## Exercise instructions
Copy out the material from the line with "Image resolution: width=975" up to and including the line with "This screenshot has height=840, width=1419.", reproducing each line verbatim.

[Extracted records]
#####

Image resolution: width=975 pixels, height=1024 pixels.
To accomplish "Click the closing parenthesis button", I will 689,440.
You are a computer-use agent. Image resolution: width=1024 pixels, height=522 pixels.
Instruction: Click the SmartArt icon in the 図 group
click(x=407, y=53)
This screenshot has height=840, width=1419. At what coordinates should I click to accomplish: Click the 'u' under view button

#####

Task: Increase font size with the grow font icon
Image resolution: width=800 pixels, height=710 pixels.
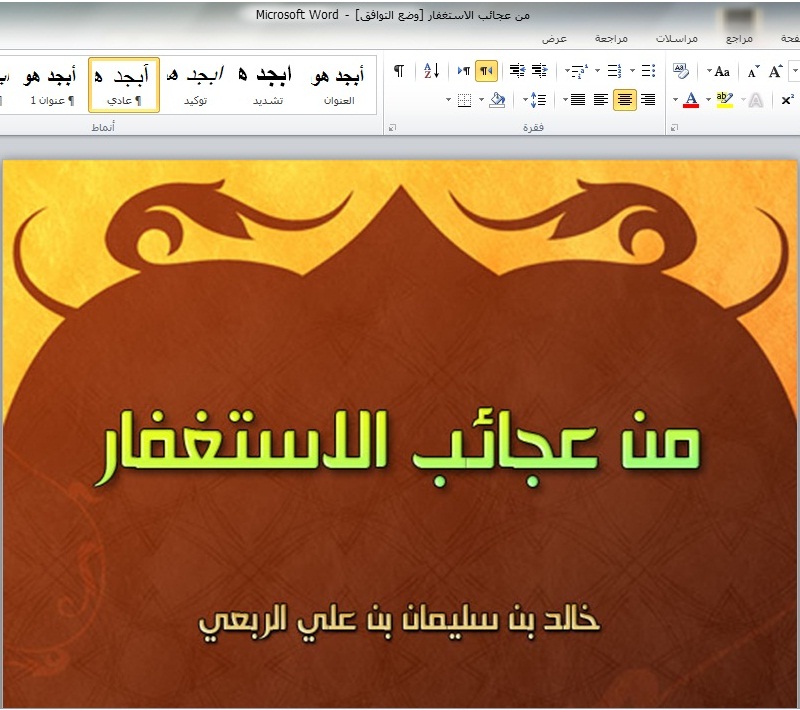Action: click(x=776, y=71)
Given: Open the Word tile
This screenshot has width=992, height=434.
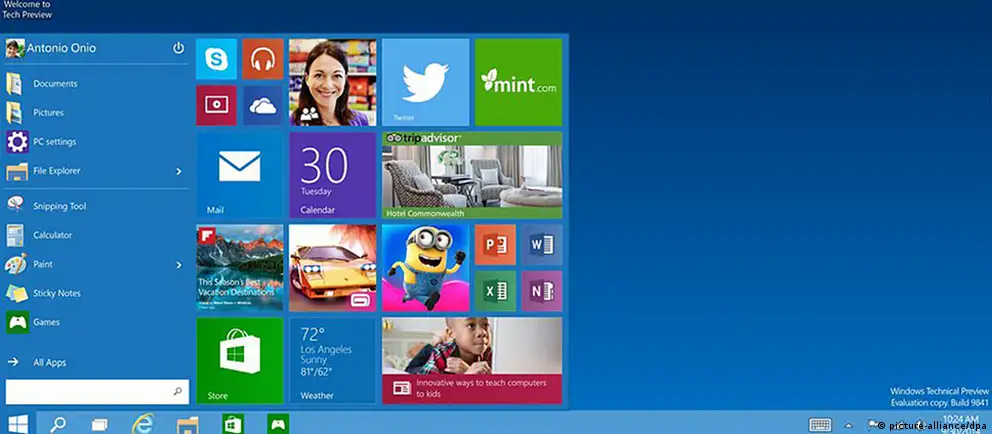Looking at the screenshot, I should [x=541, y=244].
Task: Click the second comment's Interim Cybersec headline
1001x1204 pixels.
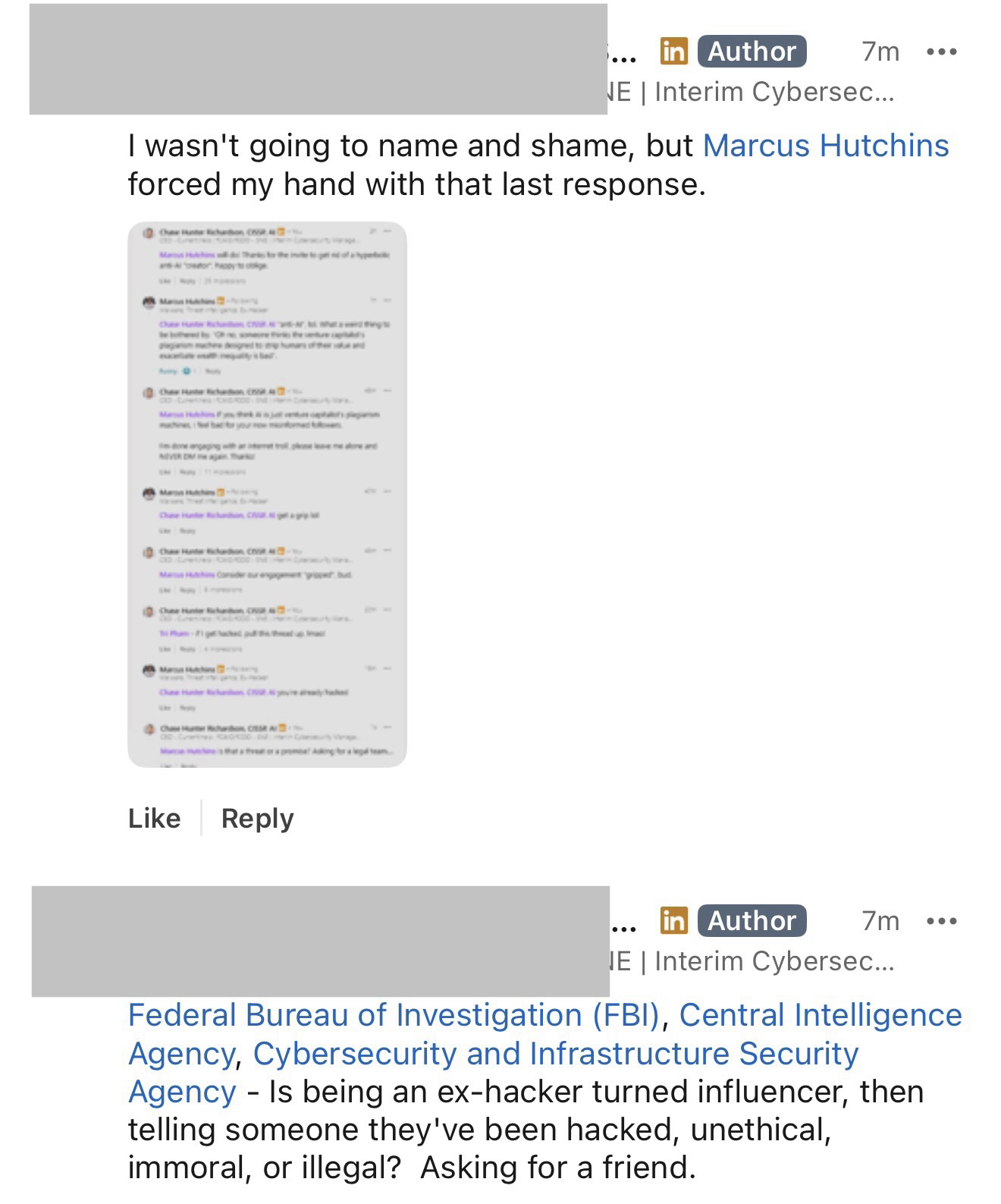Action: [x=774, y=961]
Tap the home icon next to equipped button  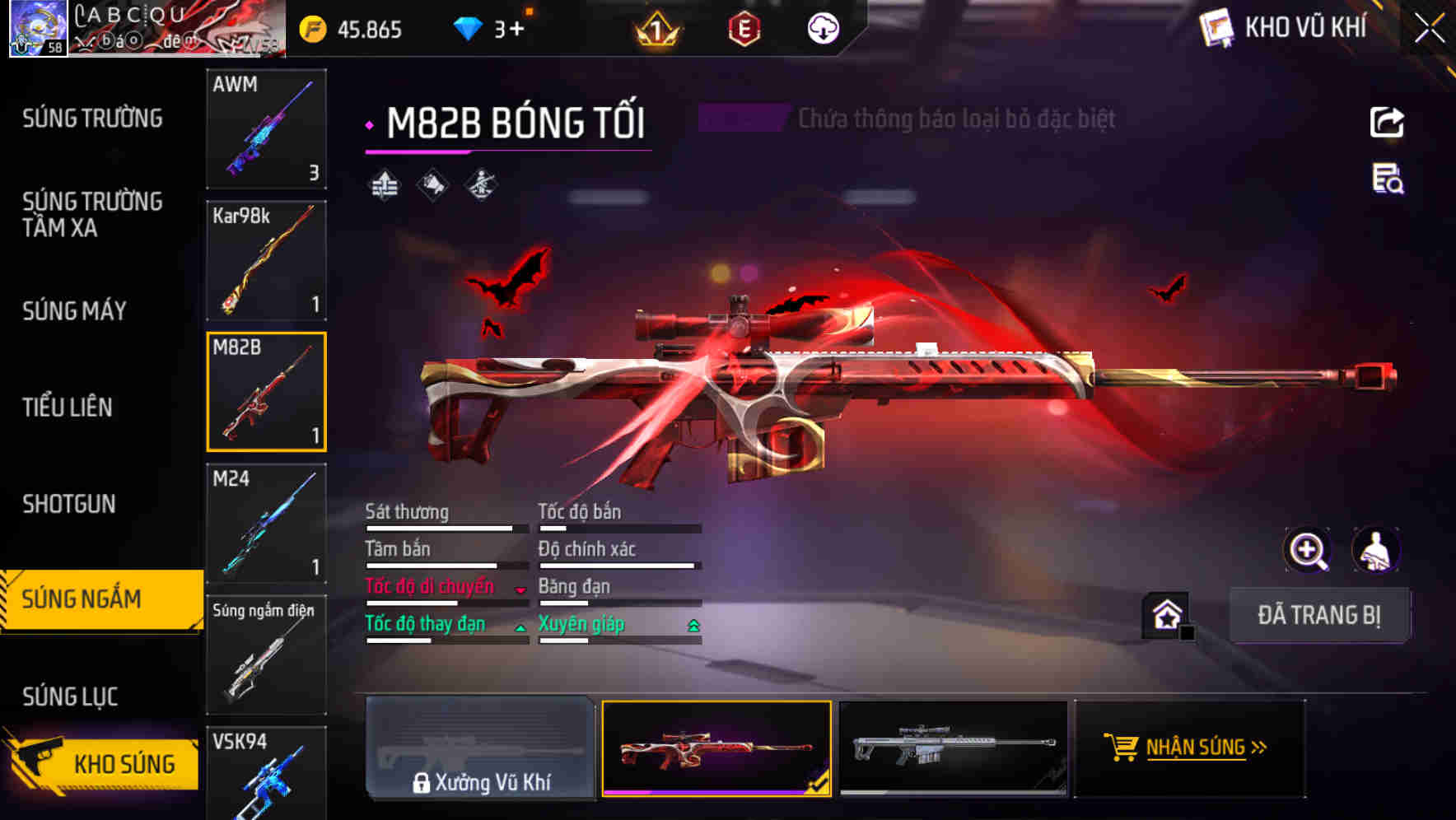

#####

## Exercise answer
Image resolution: width=975 pixels, height=1024 pixels.
To accomplish "Click the closing parenthesis button", I will 689,440.
You are a computer-use agent. Image resolution: width=1024 pixels, height=522 pixels.
Instruction: Click the SmartArt icon in the 図 group
click(x=407, y=53)
This screenshot has height=840, width=1419. At what coordinates should I click to accomplish: Click the 'u' under view button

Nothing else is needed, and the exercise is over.